▶ [What is needed] In the data that follows, count the lines in which the word "computer" occurs, and report that figure alone.

▶ [Extracted information]
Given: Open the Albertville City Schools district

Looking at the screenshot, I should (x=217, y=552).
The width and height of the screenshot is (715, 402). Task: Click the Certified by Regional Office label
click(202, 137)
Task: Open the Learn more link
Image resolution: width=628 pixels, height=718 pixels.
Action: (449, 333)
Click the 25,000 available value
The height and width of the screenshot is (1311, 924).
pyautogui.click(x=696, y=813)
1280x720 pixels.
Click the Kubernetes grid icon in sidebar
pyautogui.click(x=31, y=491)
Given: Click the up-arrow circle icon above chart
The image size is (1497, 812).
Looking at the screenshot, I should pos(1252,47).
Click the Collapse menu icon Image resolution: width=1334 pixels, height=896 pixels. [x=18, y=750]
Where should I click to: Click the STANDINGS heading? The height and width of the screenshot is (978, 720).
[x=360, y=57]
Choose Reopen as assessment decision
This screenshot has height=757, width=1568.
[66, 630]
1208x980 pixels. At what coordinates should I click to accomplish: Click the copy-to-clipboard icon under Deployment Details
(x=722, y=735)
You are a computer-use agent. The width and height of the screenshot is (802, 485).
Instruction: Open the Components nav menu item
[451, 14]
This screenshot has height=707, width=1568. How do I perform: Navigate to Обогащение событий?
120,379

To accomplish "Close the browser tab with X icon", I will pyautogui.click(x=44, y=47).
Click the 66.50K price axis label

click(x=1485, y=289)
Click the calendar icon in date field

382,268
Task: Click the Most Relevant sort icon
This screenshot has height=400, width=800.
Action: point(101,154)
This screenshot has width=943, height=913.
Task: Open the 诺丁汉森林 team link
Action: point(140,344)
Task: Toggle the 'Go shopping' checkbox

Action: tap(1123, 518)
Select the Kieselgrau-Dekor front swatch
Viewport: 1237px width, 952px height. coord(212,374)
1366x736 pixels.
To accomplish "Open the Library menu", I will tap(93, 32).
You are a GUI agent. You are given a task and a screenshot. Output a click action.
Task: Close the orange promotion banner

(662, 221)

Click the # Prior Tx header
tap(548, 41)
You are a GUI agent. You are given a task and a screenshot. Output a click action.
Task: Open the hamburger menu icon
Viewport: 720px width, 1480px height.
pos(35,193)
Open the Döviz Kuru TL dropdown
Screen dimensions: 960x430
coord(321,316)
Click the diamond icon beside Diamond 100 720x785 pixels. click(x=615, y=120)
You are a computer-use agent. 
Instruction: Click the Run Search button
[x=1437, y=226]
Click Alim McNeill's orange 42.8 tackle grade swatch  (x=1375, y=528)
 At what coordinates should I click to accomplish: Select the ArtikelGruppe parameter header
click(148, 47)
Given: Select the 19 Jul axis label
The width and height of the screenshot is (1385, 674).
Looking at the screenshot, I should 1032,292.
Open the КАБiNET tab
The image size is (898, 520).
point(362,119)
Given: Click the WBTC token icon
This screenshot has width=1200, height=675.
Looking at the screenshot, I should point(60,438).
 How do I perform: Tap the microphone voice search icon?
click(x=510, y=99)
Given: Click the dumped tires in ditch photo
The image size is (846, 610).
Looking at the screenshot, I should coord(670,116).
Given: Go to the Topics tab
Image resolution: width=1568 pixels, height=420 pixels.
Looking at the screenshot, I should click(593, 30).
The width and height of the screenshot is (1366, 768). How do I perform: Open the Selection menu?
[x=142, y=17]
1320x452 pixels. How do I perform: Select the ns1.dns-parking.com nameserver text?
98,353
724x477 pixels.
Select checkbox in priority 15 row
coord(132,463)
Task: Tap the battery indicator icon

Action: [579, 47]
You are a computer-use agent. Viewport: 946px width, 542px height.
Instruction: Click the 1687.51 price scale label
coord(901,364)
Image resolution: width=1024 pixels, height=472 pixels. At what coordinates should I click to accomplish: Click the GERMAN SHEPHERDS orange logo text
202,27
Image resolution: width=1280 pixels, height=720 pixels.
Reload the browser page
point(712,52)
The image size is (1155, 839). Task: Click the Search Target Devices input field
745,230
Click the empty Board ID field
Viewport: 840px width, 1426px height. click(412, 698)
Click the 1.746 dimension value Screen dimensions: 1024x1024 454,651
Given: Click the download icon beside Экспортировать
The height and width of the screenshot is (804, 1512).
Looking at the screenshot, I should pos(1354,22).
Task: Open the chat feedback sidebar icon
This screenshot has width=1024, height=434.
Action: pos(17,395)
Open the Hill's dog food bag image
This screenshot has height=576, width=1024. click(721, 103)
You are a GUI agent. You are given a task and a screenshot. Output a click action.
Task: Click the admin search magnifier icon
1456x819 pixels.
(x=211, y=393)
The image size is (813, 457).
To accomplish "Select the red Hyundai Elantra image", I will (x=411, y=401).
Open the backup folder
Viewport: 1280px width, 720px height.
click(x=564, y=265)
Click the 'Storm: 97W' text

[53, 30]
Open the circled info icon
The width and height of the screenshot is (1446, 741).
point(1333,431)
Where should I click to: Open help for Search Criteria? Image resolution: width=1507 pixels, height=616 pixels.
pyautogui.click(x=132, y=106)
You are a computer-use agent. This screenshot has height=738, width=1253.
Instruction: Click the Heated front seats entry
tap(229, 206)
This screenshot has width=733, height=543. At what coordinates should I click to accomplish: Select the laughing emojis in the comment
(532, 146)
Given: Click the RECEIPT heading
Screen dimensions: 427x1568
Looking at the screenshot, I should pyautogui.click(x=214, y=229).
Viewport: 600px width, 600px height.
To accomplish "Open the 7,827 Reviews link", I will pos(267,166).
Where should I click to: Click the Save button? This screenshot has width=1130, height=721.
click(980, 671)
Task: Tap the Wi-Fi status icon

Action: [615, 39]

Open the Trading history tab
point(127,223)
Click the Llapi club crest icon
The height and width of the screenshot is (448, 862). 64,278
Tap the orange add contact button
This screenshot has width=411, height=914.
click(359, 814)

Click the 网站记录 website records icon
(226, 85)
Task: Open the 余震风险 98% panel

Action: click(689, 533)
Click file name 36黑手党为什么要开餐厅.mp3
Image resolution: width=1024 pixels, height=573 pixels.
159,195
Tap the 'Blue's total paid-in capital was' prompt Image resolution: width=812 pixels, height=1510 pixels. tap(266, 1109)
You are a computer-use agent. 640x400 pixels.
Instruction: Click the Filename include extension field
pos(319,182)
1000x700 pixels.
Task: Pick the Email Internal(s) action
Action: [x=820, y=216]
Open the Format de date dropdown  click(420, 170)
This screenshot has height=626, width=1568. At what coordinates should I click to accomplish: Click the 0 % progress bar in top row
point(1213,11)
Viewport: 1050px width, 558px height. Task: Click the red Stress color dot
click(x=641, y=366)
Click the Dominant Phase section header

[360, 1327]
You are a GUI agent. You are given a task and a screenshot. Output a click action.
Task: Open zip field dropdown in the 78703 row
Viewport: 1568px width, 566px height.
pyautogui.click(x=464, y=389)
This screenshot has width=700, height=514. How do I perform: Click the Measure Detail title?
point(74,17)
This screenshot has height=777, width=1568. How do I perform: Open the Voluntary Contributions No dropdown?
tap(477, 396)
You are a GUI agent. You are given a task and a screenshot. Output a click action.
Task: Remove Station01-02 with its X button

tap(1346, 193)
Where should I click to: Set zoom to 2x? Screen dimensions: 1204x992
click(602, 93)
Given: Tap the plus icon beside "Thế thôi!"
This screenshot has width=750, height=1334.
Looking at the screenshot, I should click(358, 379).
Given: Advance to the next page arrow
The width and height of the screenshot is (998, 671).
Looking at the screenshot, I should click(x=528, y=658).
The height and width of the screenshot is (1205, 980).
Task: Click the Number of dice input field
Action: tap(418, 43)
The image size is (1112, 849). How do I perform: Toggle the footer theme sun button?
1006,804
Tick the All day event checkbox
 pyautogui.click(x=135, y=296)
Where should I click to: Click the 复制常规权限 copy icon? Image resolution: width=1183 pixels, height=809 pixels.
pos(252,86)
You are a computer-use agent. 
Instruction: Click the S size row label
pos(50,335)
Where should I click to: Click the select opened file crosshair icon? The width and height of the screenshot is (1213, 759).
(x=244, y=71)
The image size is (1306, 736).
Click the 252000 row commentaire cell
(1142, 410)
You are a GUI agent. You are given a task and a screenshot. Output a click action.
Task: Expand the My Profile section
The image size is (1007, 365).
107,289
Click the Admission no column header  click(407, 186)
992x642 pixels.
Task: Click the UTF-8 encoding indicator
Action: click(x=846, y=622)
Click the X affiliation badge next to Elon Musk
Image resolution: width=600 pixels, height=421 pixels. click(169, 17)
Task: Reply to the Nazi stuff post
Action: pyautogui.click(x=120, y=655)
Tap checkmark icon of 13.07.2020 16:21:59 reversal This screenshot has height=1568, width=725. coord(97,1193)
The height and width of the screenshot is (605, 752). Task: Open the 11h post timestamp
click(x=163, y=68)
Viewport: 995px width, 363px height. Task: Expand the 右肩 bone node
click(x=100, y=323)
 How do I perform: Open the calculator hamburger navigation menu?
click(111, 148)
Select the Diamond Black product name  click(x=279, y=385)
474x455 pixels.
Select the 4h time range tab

▶ [Completed task] 6